Recently, geomorphologic mapping techniques have undergone rapid developments as high-resolution ortho-imagery and digital elevation models augment traditional field-based surveying methods. Utilizing 2011-2012 LiDAR data, this project maps and classifies the geomorphology of the Swift River region of the White Mountains of New Hampshire. The bedrock is composed of Jurassic intrusions, dominated by the Conway and Osceola granites, and on the Northeast corner of the study area is a Jurassic ring dike complex. Wisconsinan glaciation produced streamlined till ridges and some depositional features which were subsequently modified by post-glacial fluvial processes and mass wasting events. LiDAR Hillshade maps with illuminations/elevations of 315/45 and 45/45 produced the best images to view the complexities of the landscape.

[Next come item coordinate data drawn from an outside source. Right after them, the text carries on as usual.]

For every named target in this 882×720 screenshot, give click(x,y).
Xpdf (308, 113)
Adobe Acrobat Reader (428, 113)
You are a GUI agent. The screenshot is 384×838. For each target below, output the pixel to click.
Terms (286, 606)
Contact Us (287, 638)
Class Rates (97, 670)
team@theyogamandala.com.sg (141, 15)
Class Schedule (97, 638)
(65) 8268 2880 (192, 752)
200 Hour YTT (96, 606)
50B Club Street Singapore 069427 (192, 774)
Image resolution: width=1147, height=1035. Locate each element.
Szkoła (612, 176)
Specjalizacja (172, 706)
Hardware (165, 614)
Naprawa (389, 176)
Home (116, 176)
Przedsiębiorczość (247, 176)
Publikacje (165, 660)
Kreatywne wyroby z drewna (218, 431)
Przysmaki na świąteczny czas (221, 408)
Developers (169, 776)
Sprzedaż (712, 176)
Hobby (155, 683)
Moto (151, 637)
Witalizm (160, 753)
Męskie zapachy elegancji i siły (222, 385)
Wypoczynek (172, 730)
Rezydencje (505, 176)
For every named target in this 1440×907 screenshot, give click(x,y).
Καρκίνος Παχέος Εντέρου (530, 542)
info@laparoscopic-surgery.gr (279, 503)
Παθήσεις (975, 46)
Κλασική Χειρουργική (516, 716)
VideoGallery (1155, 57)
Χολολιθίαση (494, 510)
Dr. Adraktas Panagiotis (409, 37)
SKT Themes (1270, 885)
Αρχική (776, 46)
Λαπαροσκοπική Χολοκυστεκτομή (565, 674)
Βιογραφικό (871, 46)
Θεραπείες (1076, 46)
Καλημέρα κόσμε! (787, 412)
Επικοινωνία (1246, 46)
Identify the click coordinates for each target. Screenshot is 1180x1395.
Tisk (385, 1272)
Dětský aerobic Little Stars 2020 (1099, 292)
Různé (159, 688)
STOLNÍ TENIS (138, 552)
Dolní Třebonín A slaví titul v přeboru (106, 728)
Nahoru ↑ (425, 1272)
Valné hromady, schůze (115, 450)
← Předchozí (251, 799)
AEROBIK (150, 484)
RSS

Analysis of the bare ground LiDAR has allowed new landscape units to be recognized and mapped, including: 1) depositional and erosional floodplain fluvial features (approximately 15% of the study area); 2) stream incision features on sloping landscapes (average slope range of 18° - 40°); 3) glacially streamlined features (310° azimuth of orientation); 4) other glacial landforms such as eskers(?); 5) stoss and lee bedrock features (with dominant fracture orientations of 5°, 40°, and 130°); 6) and potential glacial melt water streams among others. Lineament analysis of the fractured bedrock using the methodology of Mabee et al. (1994), shows no variation between the Jurassic igneous units in the study area and a strong correlation to the field-measured joints in the same units created during the rifting of Pangea. However, there were several less prominent orientations that appeared in the LiDAR but were not fractures, and these are assumed to be of glacial origin. Further analysis of the landscape geomorphology focused on where the polygons overlapped using the intersect tool in ArcGIS to create areas of mixed landscape units (ex. overlap of glacial depositional and fluvial erosional polygons or overlap of fractured bedrock and glacial depositional regions). This study shows that LiDAR can be successfully used to map the bedrock and surficial landscape geomorphology of large, remote regions of land that were previously unable to be viewed due to the dense tree canopy.